ABOUT THIS TASK - Please continue the clinic's COVID-19 blog post below, picking up right after its last sentence.

[[ PAGE TEXT, beginning ]]

2 March 2020 Blog Post: Important Information for Our Patients
Today was an extraordinary day in regards to #COVID-19, the novel coronavirus that continues to spread across the world. Today’s daily situation report from the World Health Organization (WHO) listed 88,948 confirmed cases worldwide (1,804 of them new). The disease is present in 65 countries, including six countries that reported their first cases the previous day (Armenia, Czechia, Dominican Republic, Luxembourg, Iceland, and Indonesia).
In the United States, there are now 105 confirmed cases, 5 deaths and 7 recoveries. The Seattle area and environs has the largest cluster with 4 cases and 1 death in Snohomish County plus 14 cases and 5 deaths in King County. There are 27 Kirkland, WA firefighters and 2 police officers in quarantine after responding and transporting coronavirus patients from the Life Care facility. Statistical modeling has suggested that there could between 350 and 550 as yet undiagnosed cases in Washington State. The CDC will hold a call for physicians and other clinicians on Thursday, March 5, from 2 to 3 p.m. ET, covering what to do to prepare for COVID-19 in the U.S.
This call is too little, too late. Our small Santa Monica clinic was inundated today and, at some points today, we were falling 2 hours behind our scheduled appointment times. Conversations during routine physical examinations stretched on as patients, particularly our older patients with chronic medical conditions, had numerous questions about how to protect themselves and prepare. We had numerous phone conversations which have stretched on late into the night. Given the situation rapidly unfolding in Washington State, it is only reasonable to assume (or at least prepare for) community wide spread in Los Angeles.

[[ PAGE TEXT, end ]]
[[ DATASET EXCERPTS, beginning ]]

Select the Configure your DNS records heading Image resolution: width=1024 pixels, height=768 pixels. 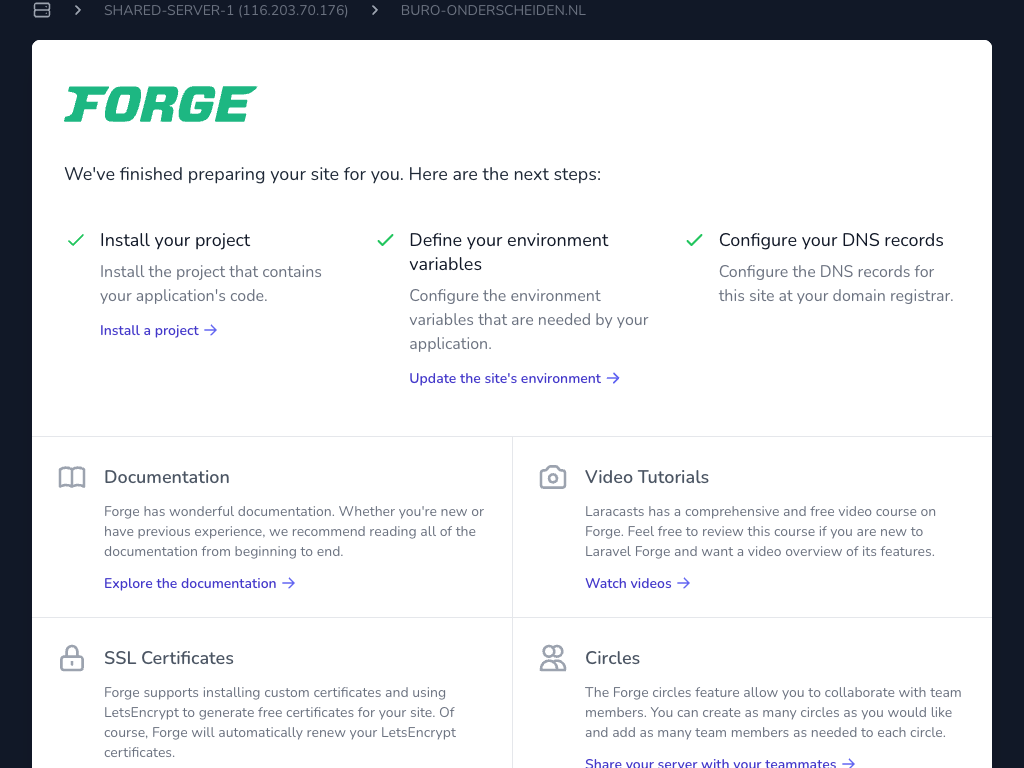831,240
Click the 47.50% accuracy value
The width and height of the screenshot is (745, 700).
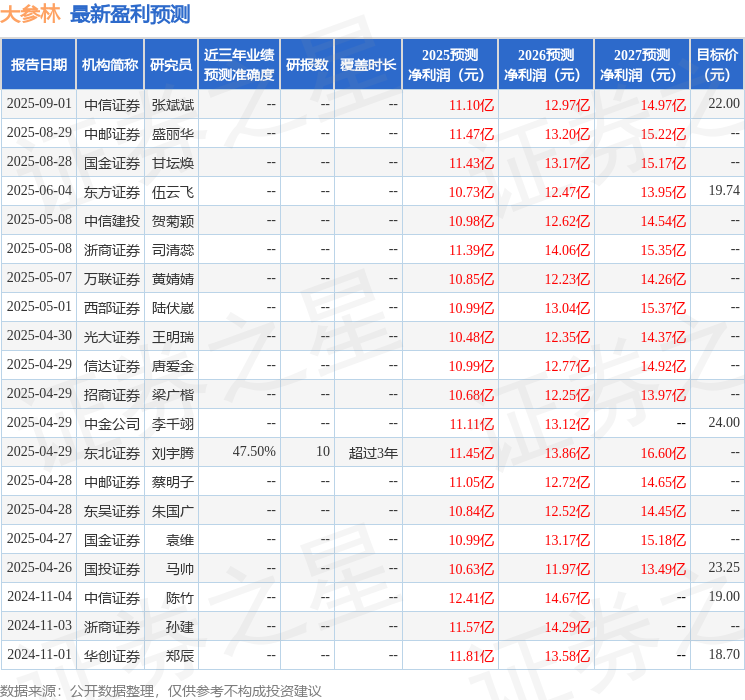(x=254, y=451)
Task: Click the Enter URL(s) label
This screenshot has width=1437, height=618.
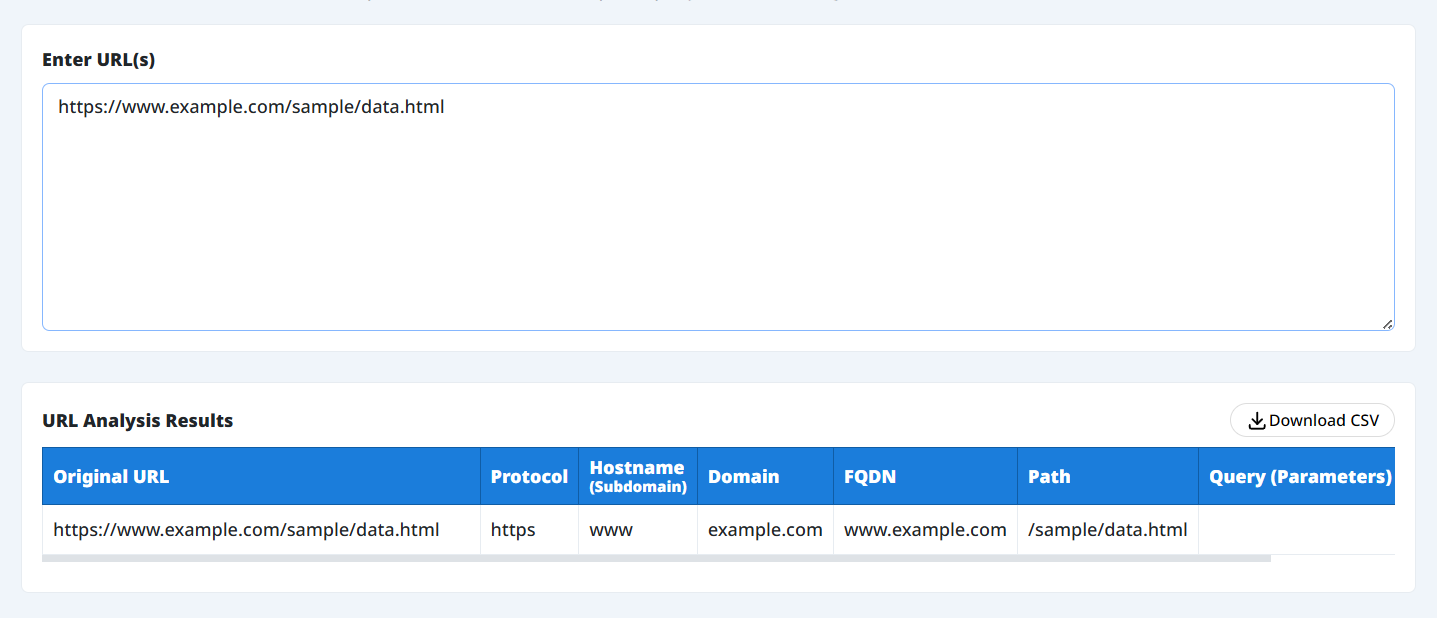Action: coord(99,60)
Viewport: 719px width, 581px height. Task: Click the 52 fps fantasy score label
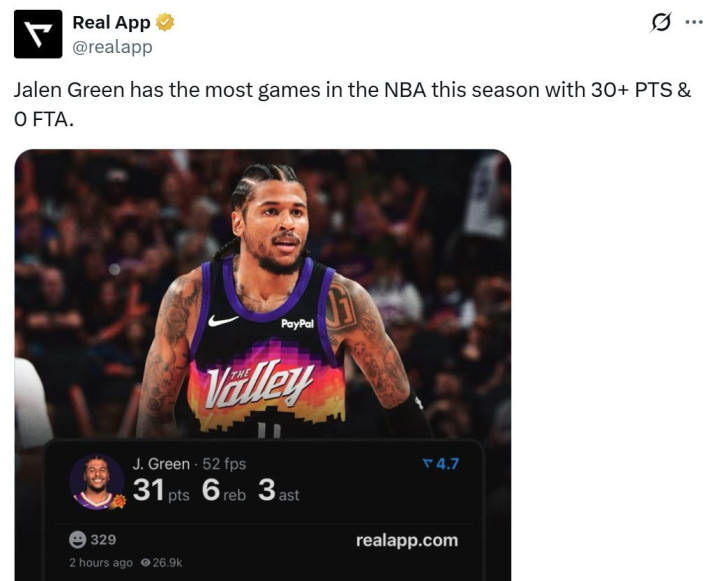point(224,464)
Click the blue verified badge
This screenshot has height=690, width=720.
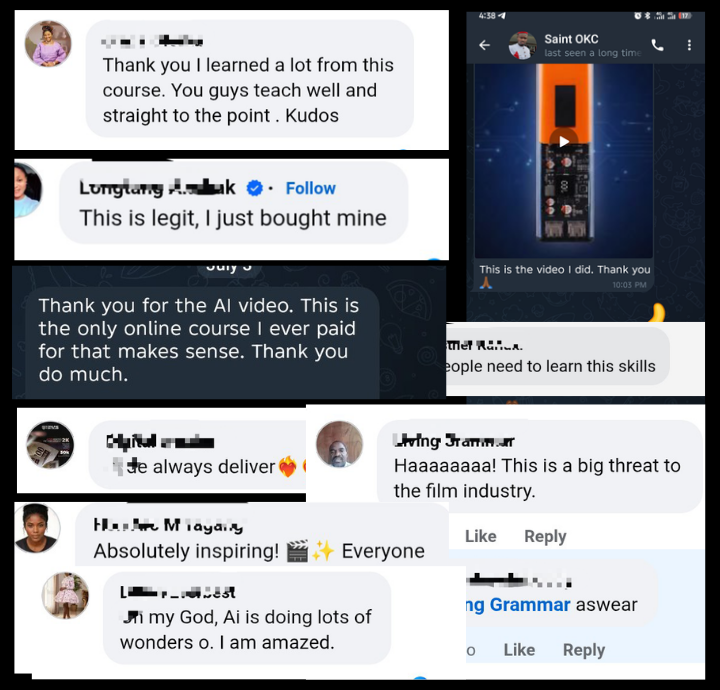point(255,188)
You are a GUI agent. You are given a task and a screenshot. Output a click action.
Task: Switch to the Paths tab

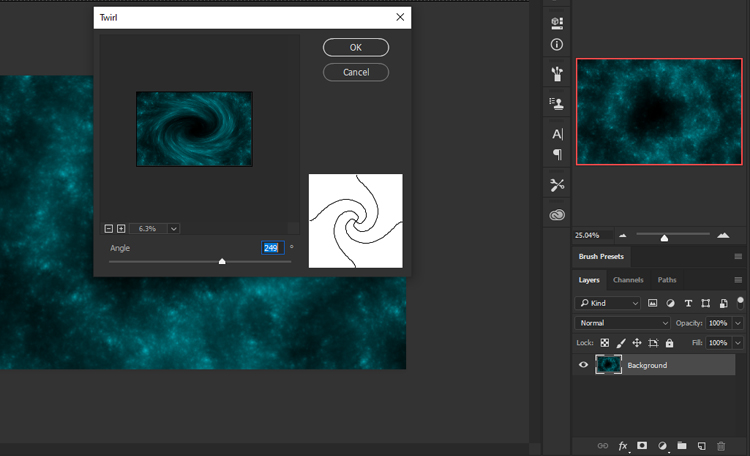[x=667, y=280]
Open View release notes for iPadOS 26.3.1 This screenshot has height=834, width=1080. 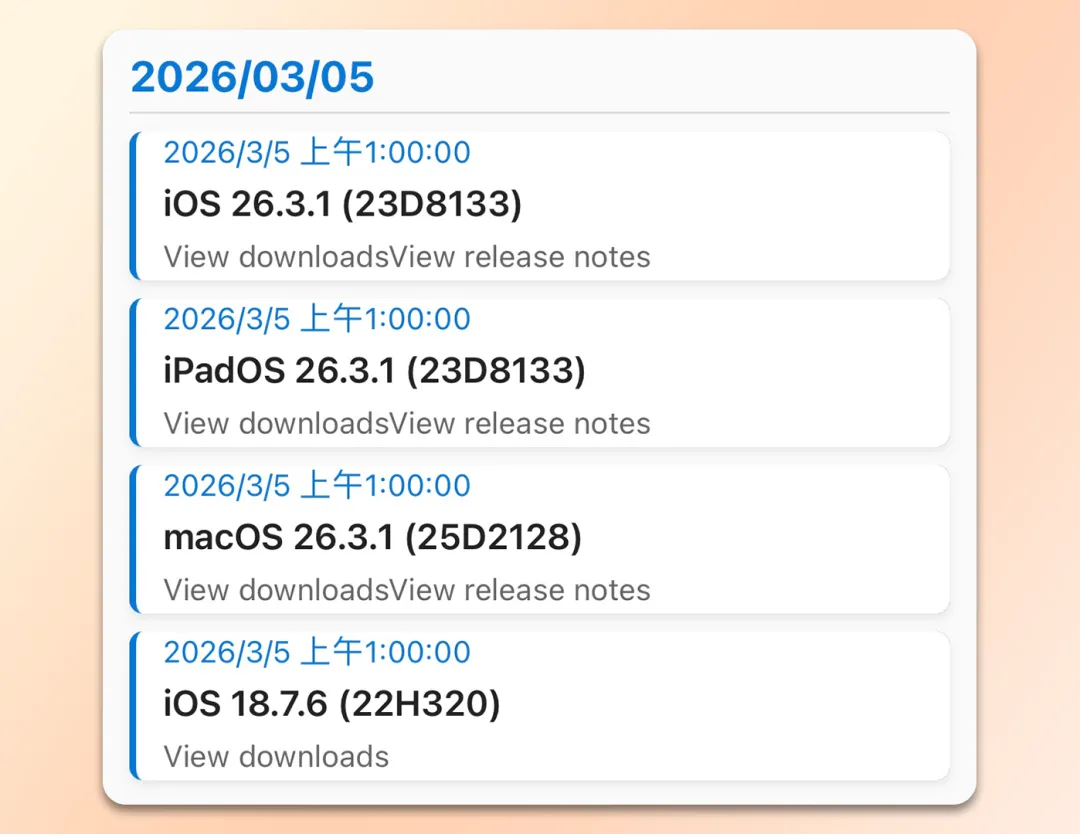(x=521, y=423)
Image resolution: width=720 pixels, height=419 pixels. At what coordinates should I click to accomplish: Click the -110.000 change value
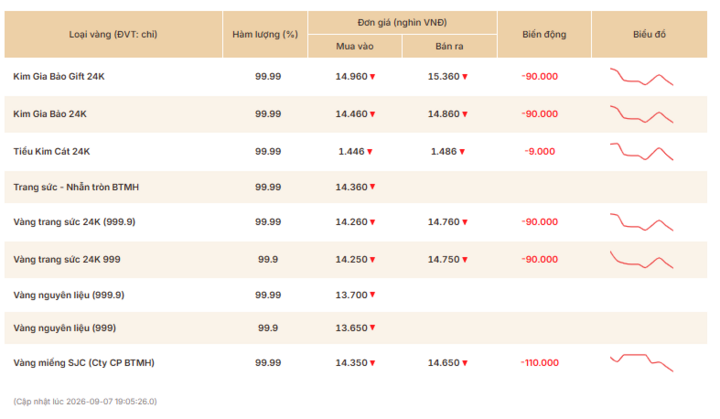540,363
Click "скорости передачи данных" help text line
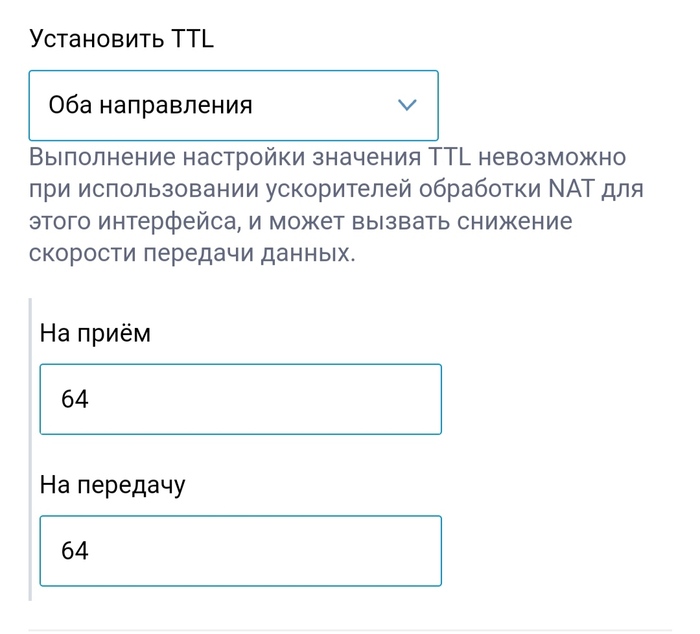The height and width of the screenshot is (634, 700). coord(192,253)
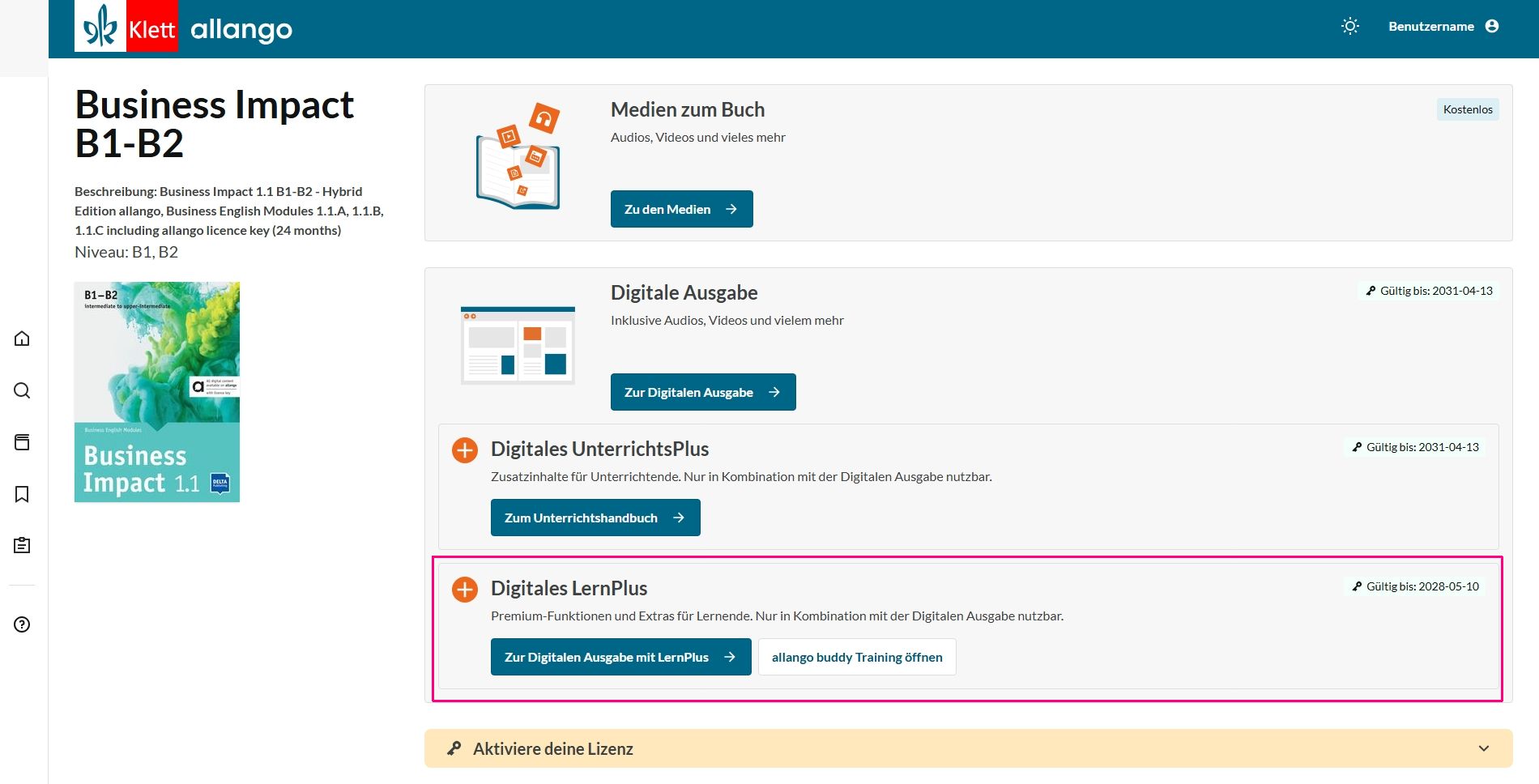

[[ DATASET EXCERPTS, end ]]

YOUR RESPONSE -
To this end, our clinic is physically under-equipped to diagnose and appropriately isolate a suspected coronavirus case. We do not have a negative pressure room nor physical capacity to effectively isolate patients. Current guidelines set forth by the Los Angeles County Health Department suggest patients be brought in by a separate entrance, placed in an dedicated room, attended to by staff in full protective gear, and that after disinfecting the room, to not use it again for 2 hours. So that permits us to see 4 patients a day. During a typical cold and flu season we can have 15-20 patients that need evaluation – and this is anything but typical.
For our patient’s safety as well as to mitigate community wide spread of coronavirus, we have now implemented a virtual office approach for any patient with concerning symptoms.